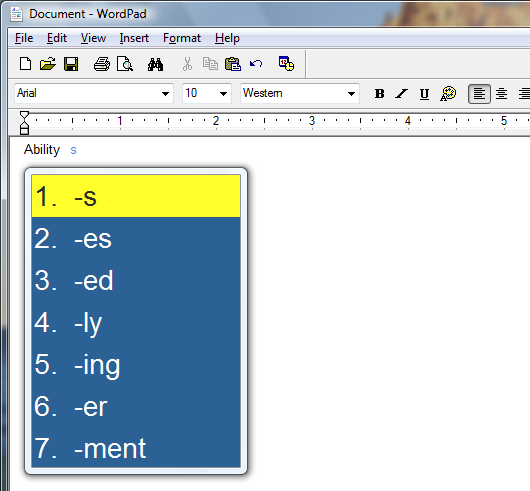The width and height of the screenshot is (530, 491).
Task: Toggle Italic formatting
Action: click(x=402, y=94)
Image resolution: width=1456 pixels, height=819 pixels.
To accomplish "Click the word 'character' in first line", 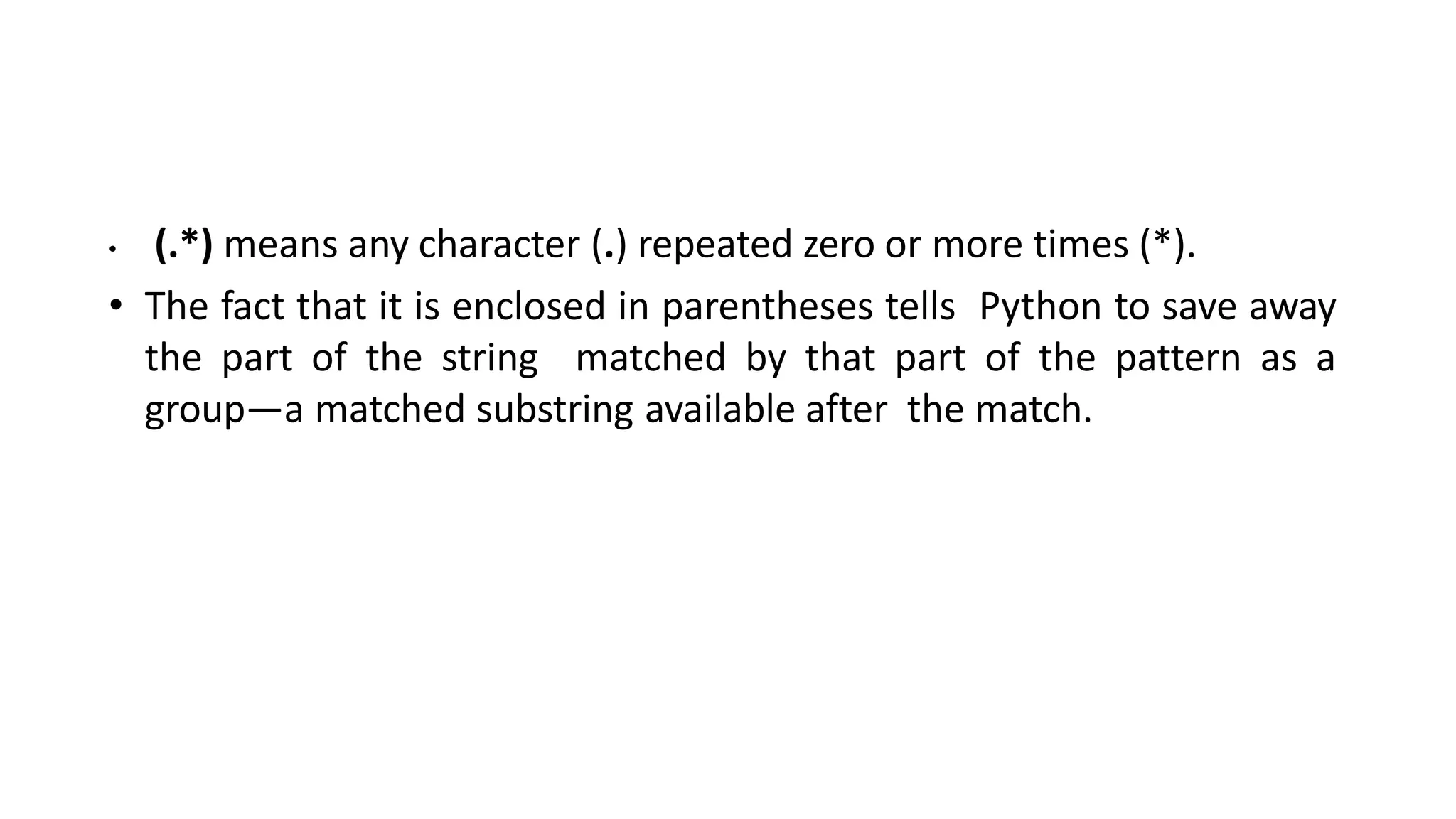I will [x=498, y=245].
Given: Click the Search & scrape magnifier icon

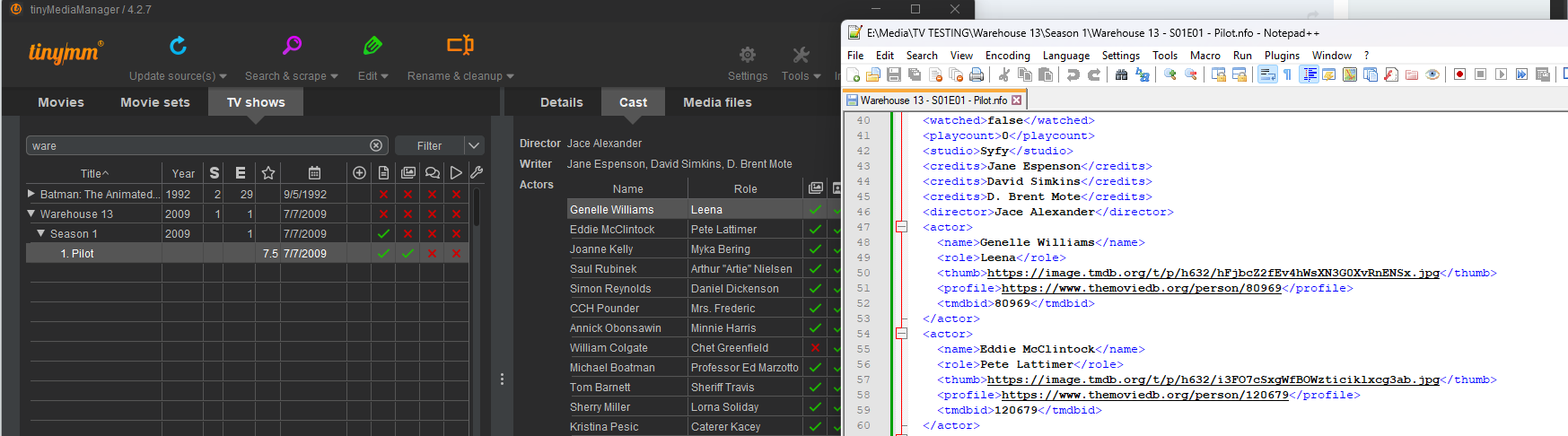Looking at the screenshot, I should click(292, 46).
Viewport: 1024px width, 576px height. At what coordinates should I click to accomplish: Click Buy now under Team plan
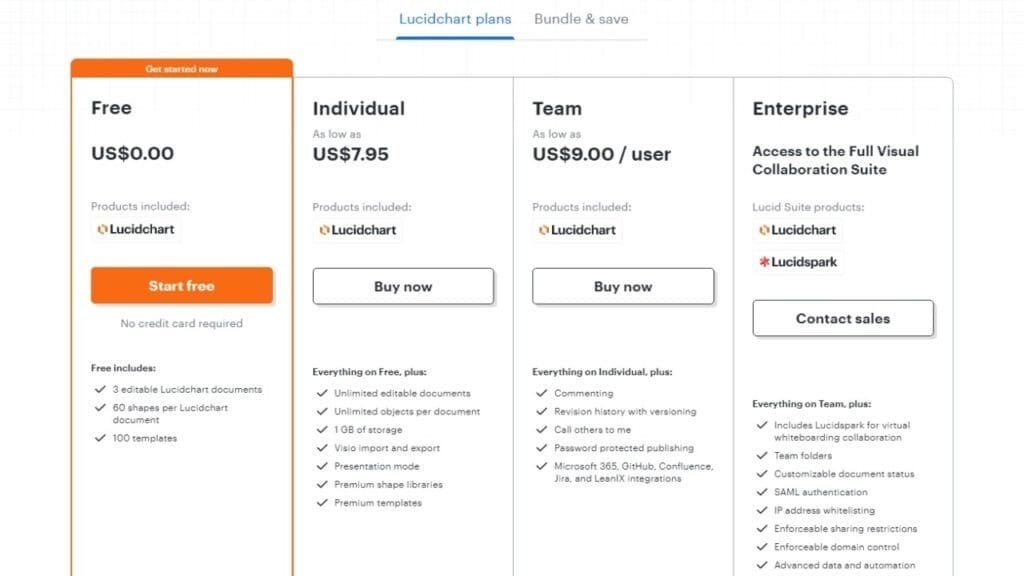click(x=623, y=286)
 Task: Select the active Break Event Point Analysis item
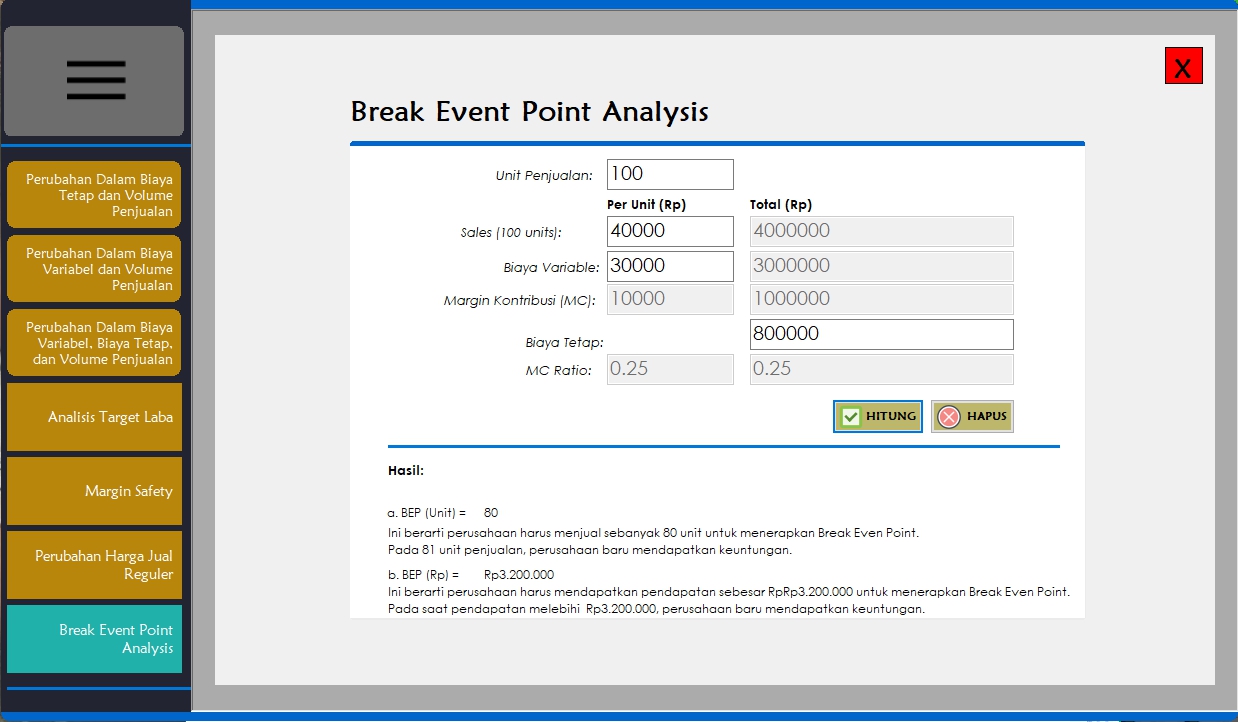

Exercise » Your output must consist only of the lines from the line with "Given: Click the" through the final line of the data, both included, reproduced exactly and free of pictures.

Response to the task »
Given: Click the Search & scrape magnifier icon

Looking at the screenshot, I should click(292, 46).
Viewport: 1024px width, 576px height. At what coordinates should I click to accomplish: Click Buy now under Team plan
click(x=623, y=286)
 Task: Select the active Break Event Point Analysis item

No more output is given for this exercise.